Mendenhall v. Swanson

Decision Date04 January 2017
Docket NumberNo. 27774.,27774.
Citation889 N.W.2d 416
Parties Keith MENDENHALL, v. Lisa SWANSON.
CourtSouth Dakota Supreme Court

Jonathan K. Van Patten, Vermillion, South Dakota, Attorney for plaintiff and appellant.

Greg L. Peterson, Justin M. Scott of Bantz, Gosch & Cremer, LLC, Aberdeen, South Dakota, Attorneys for defendant and appellee.

GILBERTSON, Chief Justice.

[¶ 1.] Keith Mendenhall appeals a jury verdict awarding $211,710 to Lisa Swanson, his former wife, in compensatory and punitive damages for intentional infliction of emotional distress and alienation of affection. Keith argues the circuit court erred by admitting 14 exhibits consisting of court documents from prior proceedings. We reverse and remand.

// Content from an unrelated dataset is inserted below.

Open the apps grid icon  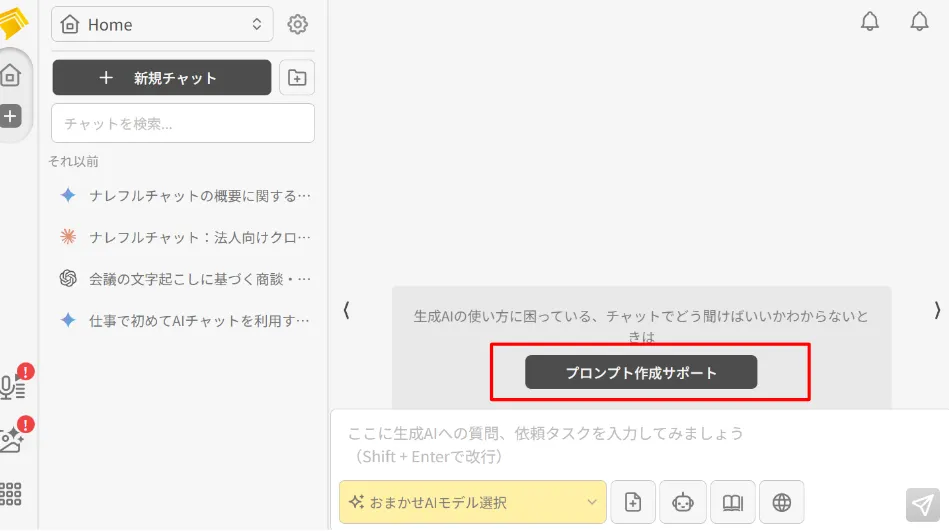pos(11,493)
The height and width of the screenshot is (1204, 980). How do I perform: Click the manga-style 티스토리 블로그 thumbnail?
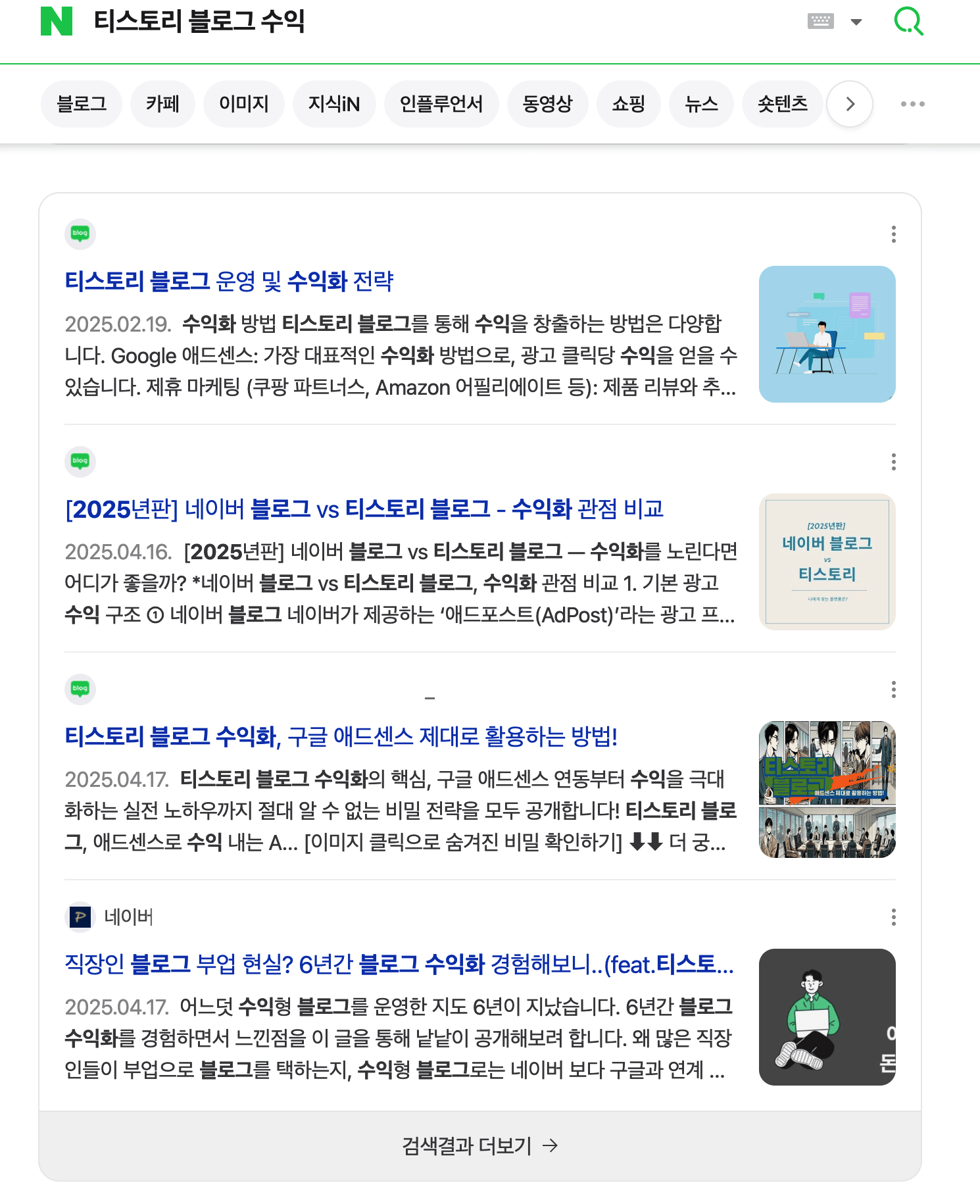pyautogui.click(x=827, y=790)
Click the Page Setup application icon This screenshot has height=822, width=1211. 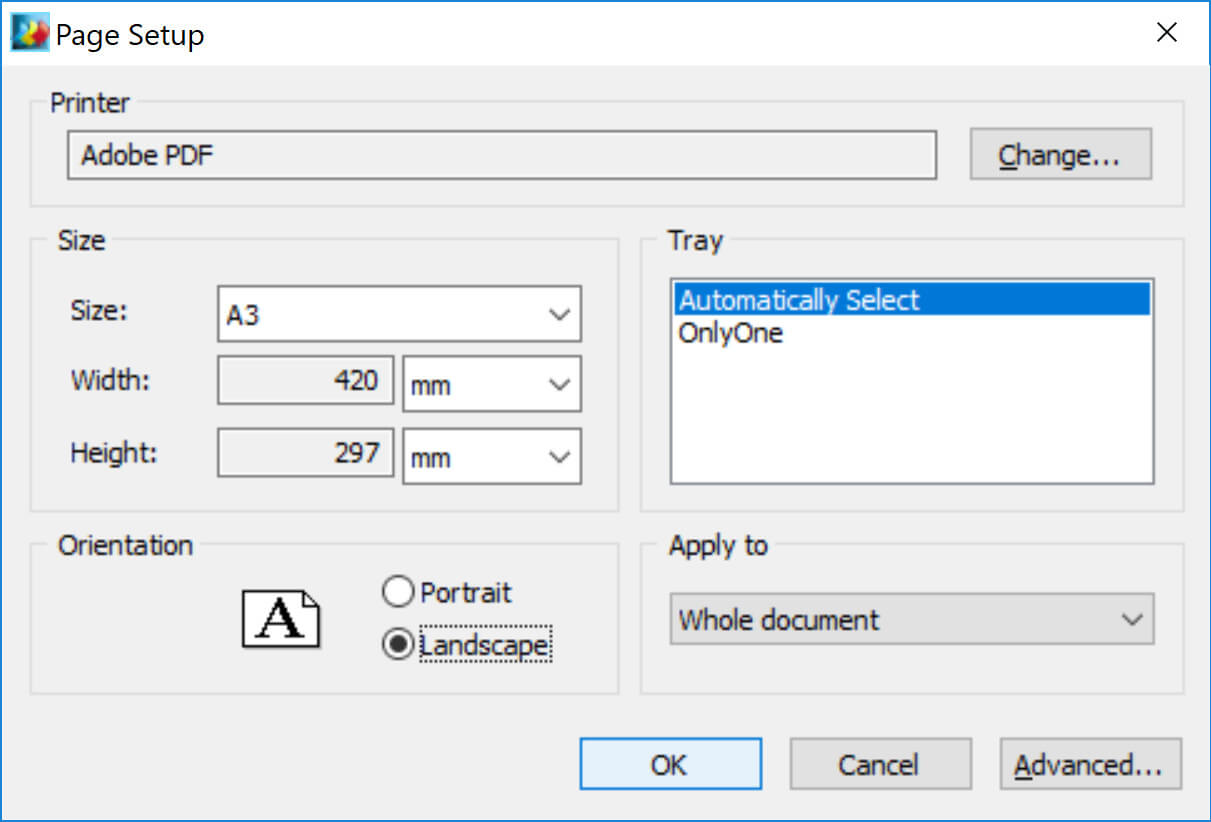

Facts and Procedural History

[¶ 2.] Lisa married her first husband, Steve Swanson, in 1992. Lisa and Steve had four children together. In 2005, Steve died in a ranching accident. Keith and Steve were close friends, and following Steve's passing, Keith helped Lisa continue to operate the Swanson ranch. Keith and Lisa grew closer during this time and married approximately one year after Steve's death. They had one child together. Lisa and Keith separated in December 2010 and divorced in December 2011.

[¶ 3.] Before the divorce was finalized, the relationship between Lisa and Keith deteriorated significantly. Shortly after the separation, Lisa sought a protection order against Keith. On March 3, 2011, Keith stipulated to the entry of a restraining order to run for five years, which was entered by Judge Jon Flemmer. Six months later, on September 8, 2011, Lisa was granted a one-year protection order against Keith. On March 18, 2013, Judge Scott Myren extended the protection order until September 9, 2016.1 Judge Myren issued findings of fact detailing Keith's conduct toward Lisa.

[¶ 4.] Meanwhile, the parties also clashed over the custody of their child.

Judge Robert Timm awarded primary physical custody to Lisa on August 22, 2012. One week later, on August 29, Keith filed a motion for a change in custody. He also requested the circuit court order Lisa to submit to psychological evaluation. Judge David Gienapp denied both requests on February 1, 2013, with a letter decision. On May 28, 2014, in another letter decision, Judge Gienapp held Keith in contempt for failing to abide by the court's child-visitation arrangement.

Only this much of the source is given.